Por Alessia Guerra
Si usted pensaba que la política chihuahuense carecía de emociones fuertes, no ha estado poniendo atención a la gira de Cruz Pérez Cuéllar. El alcalde con licencia de Ciudad Juárez y aspirante a la candidatura de Morena a la gubernatura ha decidido llevar la definición de "adrenalina pura" a niveles literalmente peligrosos. Este domingo, en la Arena Tierra Vieja, el plato fuerte no fue su discurso ni la omnipresente propaganda política, sino el derribe de un novillo que terminó con un jinete lesionado en la arena.
Las imágenes difundidas en redes sociales expusieron una logística bastante peculiar. Mientras la publicidad del aspirante lucía impecable y perfectamente distribuida por todo el recinto, los protocolos básicos de seguridad y la atención médica de emergencia brillaron por su ausencia en el lugar. Horas más tarde, el organizador del evento y también aspirante morenista, Héctor Ochoa, salió apresuradamente a declarar ante medios que el jinete se encontraba bien de salud. Sin embargo, resulta difícil creer que un simple comunicado desmarque la falta de previsión y el riesgo al que se expuso a los asistentes.
El episodio deja reflexiones inquietantes sobre la capacidad de gestión de quienes buscan gobernar el estado. Resulta alarmante que exista presupuesto y coordinación de sobra para tapizar un inmueble con imagen institucional, pero no para garantizar los requisitos mínimos de protección civil. ¿Realmente asumen que un "está estable" exime de la responsabilidad administrativa y legal por aventarse un evento sin las garantías reglamentarias? Si este es el nivel de previsión y control de riesgos que manejan en un evento de pre-precampaña, cuesta trabajo no sentir un escalofrío al imaginar cómo se pretenden gestionar las emergencias de toda una entidad.
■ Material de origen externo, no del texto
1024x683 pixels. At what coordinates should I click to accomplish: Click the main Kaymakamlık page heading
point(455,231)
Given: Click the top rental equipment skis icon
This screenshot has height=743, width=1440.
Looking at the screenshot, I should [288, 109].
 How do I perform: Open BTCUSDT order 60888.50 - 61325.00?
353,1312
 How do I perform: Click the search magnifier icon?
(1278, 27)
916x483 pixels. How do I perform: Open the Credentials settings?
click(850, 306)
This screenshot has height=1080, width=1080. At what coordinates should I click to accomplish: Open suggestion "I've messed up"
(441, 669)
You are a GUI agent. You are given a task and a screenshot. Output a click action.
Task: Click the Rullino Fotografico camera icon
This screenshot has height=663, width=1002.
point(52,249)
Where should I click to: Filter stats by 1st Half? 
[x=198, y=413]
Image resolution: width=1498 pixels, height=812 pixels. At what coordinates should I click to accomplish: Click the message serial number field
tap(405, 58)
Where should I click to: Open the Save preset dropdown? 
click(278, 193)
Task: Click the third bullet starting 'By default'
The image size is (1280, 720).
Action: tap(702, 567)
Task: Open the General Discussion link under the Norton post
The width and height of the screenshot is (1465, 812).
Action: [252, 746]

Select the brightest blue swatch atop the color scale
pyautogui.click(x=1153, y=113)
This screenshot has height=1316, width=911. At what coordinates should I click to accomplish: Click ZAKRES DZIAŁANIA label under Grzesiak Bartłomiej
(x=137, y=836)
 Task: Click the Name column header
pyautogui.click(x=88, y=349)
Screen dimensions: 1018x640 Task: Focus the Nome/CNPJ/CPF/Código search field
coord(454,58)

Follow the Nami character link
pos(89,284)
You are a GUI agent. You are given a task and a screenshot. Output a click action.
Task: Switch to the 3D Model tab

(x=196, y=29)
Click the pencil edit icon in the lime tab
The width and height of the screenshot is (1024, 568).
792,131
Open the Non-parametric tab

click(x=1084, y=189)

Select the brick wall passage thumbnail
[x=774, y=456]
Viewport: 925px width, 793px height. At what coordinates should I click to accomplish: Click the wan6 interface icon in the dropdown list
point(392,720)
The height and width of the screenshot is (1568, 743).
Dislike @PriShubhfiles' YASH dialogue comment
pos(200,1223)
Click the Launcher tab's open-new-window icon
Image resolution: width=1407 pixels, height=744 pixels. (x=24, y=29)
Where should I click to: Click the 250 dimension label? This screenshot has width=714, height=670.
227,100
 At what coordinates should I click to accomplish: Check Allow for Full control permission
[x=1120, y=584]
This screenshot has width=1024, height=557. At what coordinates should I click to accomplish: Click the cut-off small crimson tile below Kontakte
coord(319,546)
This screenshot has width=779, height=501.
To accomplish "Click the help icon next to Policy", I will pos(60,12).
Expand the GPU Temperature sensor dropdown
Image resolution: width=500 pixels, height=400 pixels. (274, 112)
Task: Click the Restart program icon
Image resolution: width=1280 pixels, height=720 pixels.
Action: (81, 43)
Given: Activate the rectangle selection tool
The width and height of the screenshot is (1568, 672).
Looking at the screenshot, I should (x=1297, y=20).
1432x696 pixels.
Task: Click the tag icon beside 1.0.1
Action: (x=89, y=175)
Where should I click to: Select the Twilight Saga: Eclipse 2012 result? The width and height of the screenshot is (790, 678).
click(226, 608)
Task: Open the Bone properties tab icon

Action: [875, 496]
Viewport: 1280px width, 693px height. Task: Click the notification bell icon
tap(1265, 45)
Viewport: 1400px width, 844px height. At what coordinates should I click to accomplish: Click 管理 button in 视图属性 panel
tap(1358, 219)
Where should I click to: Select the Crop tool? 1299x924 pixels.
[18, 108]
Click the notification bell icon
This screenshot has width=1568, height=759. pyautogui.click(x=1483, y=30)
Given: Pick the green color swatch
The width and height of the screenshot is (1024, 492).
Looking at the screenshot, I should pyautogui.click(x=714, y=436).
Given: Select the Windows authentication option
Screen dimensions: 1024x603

Organizar un evento masivo desafiando las medidas de seguridad no es solo una muestra de desorganización, sino una irresponsabilidad grave.
Por el bien de los chihuahuenses y por el respeto al marco legal, este incidente no debe quedar en un "no pasó a mayores" ni borrarse con boletines aclaratorios; debe haber consecuencias legales claras tanto para el recinto como para los promoventes.
La administración pública no es un espectáculo de jaripeo donde se improvisa sobre la marcha mientras los de abajo asumen los golpes.
Si la propuesta para dirigir Chihuahua empieza dejando a los suyos tirados en la arena sin asistencia inmediata, el futuro no pinta como un rodeo festivo, sino como una verdadera caída libre.